EXERCISE INSTRUCTIONS -
a: In the article on Fed policy and bond investing, what unemployment rate was reported for May?
b: Reproduce the passage of the Fed policy article starting at "Not Buying Treasuries" and ending at "attractive, he said.".

TEXT EXCERPT -
-=-=-

Central bankers are likely to “extend the extended period” language for longer in their policy statements, Gross said in a radio interview on “Bloomberg Surveillance” with Tom Keene. The less-than-projected pace of jobs growth in May that the Labor Department reported today shows that “there is a persistency here. It’s back to our old new normal,” he said.
U.S. employers in May added the fewest workers in eight months and unemployment unexpectedly rose to 9.1 percent, underscoring the concern of policy makers that the expansion is failing to boost the labor market. The Fed began the second round of asset purchases, known as QE2, on Nov. 12 after buying $1.7 trillion in securities through last year, increasing the amount of money in circulation to spur growth and prevent deflation. The Fed’s $600 billion in purchases of Treasuries are due to end this month.
“We don’t see a QE3. There has been too much discussion and dissent within the Fed to permit that type of program,” Gross said in the interview from Pimco’s headquarters in Newport Beach, California. Given the current pace of growth and inflation “they will speak to a fed funds rate that persists for an extended period of time, which in effect caps interest rates in the process.”
Not Buying Treasuries
The Fed has kept its target rate for overnight lending between banks at a record low range of zero to 0.25 percent since December 2008.
Gross reiterated that he isn’t buying Treasuries for his $243 billion Total Return Fund even as the government bond market rallies because yields are too low once inflation is taken into consideration. Mortgages, corporate bonds and sovereign debt of other nations are more attractive, he said.
Treasuries have returned 2.7 percent this year as Gross reduced government and related debt in the Total Return Fund to minus 4 percent of assets as of April 30. The fund has returned 0.57 percent in the past month, lagging behind the performance of 74 percent of its competitors, according to data compiled by Bloomberg.

-=-=-

THE DATA -
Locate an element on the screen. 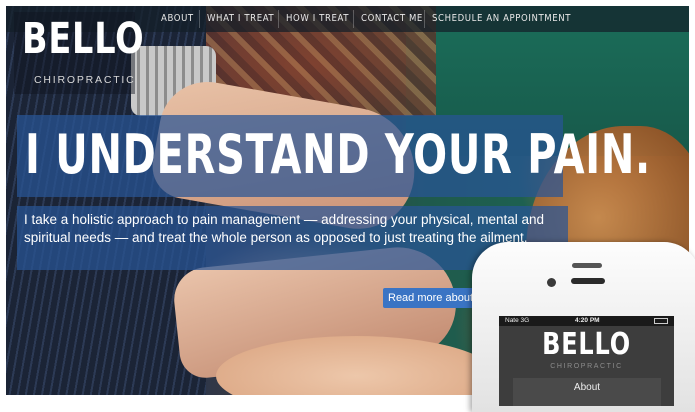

-=-=-

LIST OF SOLUTIONS -
a: 9.1 percent

b:
Not Buying Treasuries
The Fed has kept its target rate for overnight lending between banks at a record low range of zero to 0.25 percent since December 2008.
Gross reiterated that he isn’t buying Treasuries for his $243 billion Total Return Fund even as the government bond market rallies because yields are too low once inflation is taken into consideration. Mortgages, corporate bonds and sovereign debt of other nations are more attractive, he said.